[Extracted records Boundary: Start]

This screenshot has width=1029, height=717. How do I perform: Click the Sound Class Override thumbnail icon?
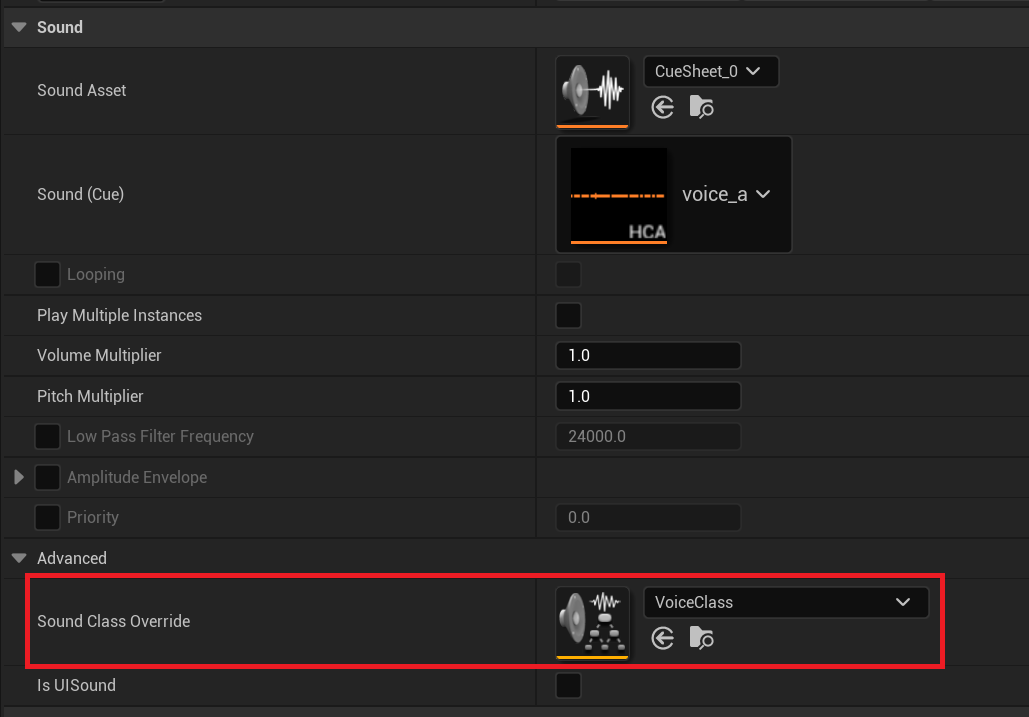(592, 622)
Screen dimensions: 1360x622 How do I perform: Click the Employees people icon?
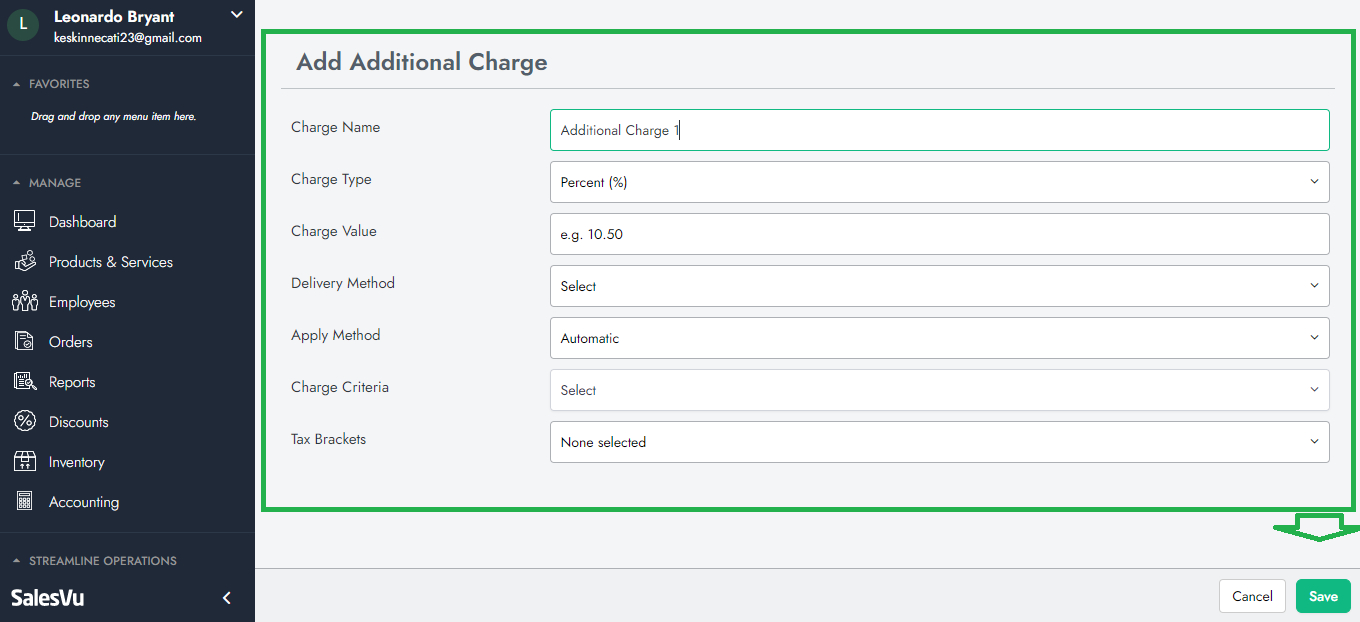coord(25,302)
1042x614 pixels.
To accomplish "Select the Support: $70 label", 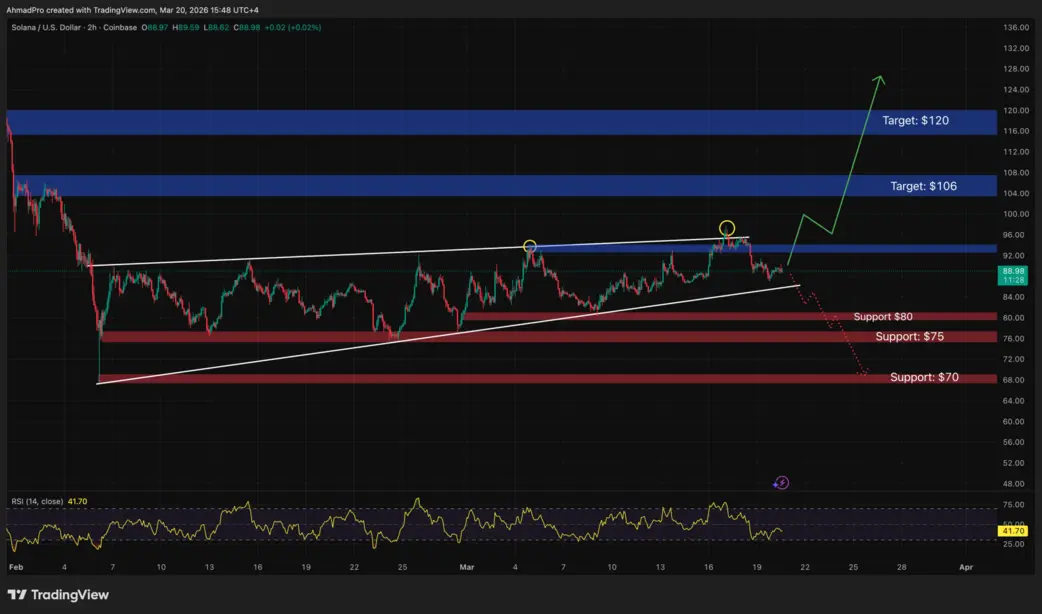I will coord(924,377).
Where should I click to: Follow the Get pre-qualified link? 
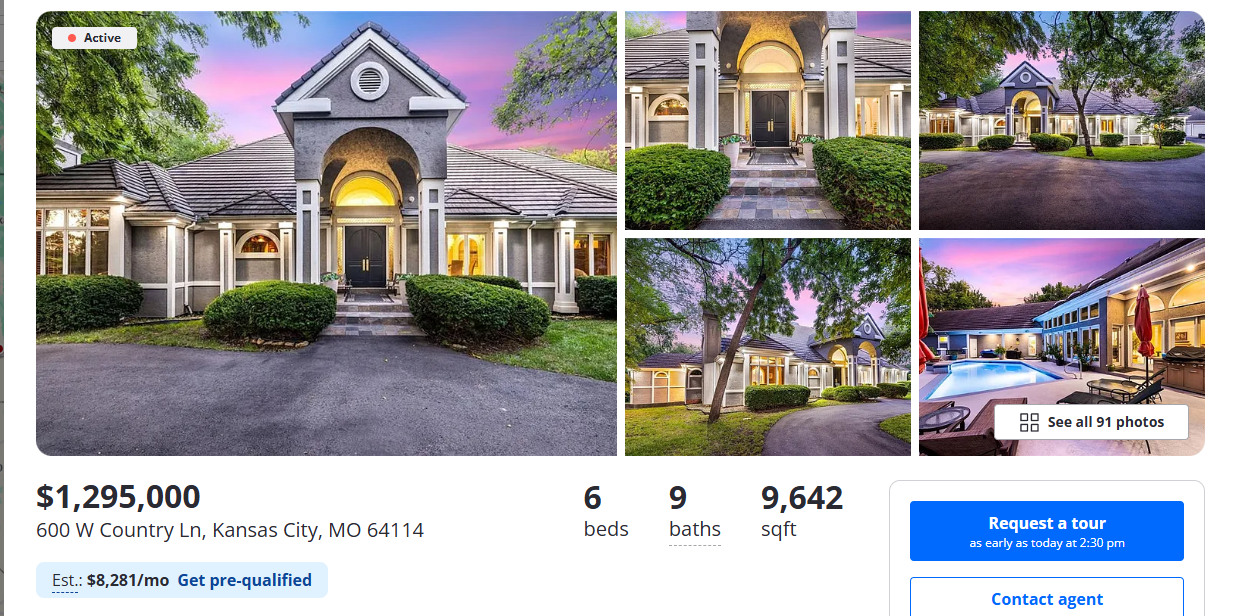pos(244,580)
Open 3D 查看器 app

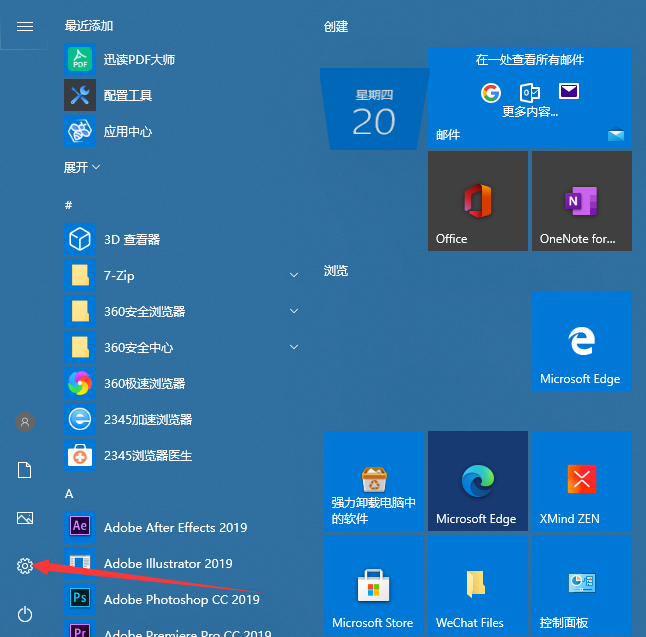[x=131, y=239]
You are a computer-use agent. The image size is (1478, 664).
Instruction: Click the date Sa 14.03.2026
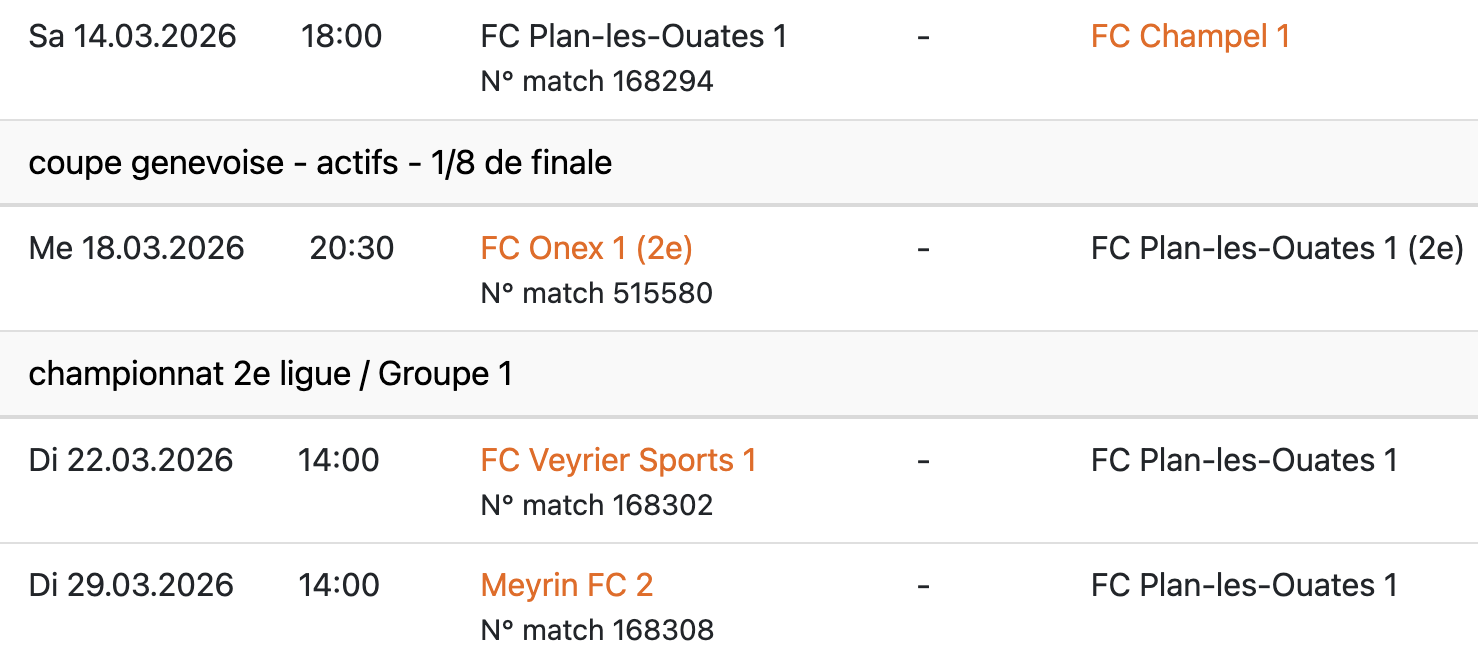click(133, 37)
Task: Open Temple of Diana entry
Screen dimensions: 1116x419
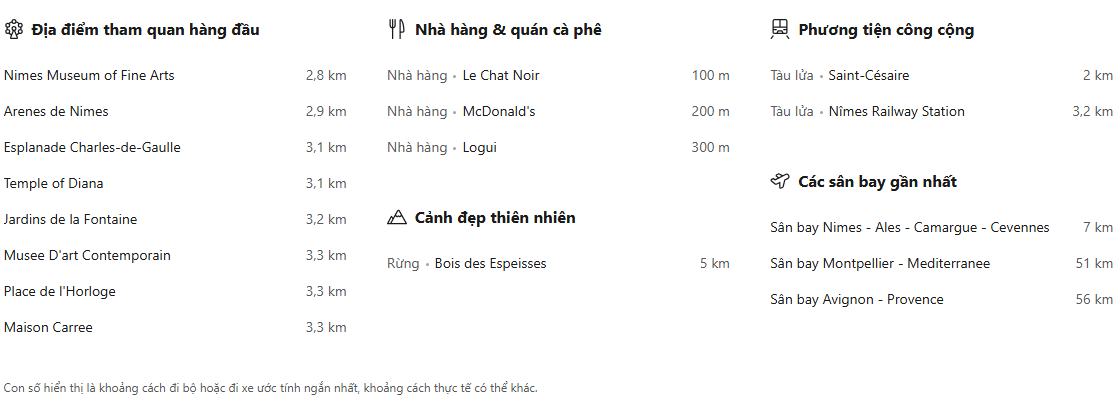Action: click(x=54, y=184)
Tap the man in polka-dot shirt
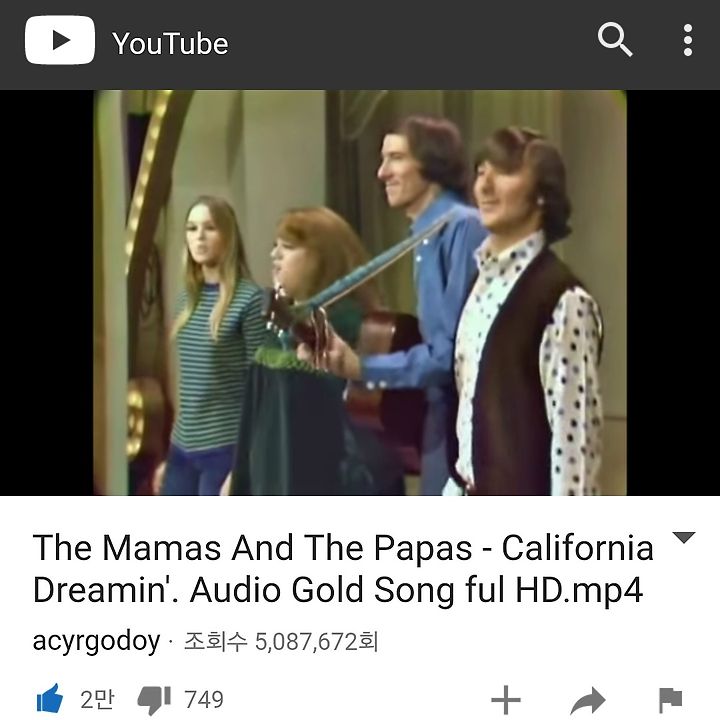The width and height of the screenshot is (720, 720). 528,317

[Extracted records Boundary: End]

**Brief**
Exactly repeat the material from its first line through the line with "1042x614 pixels.", including both, and leave the pictures and everything else out.

**Reply**
This screenshot has width=1029, height=717. How do I perform: Click the Sound Class Override thumbnail icon?
(592, 622)
Screen dimensions: 1360x622 How do I perform: Click the Employees people icon?
coord(25,302)
1042x614 pixels.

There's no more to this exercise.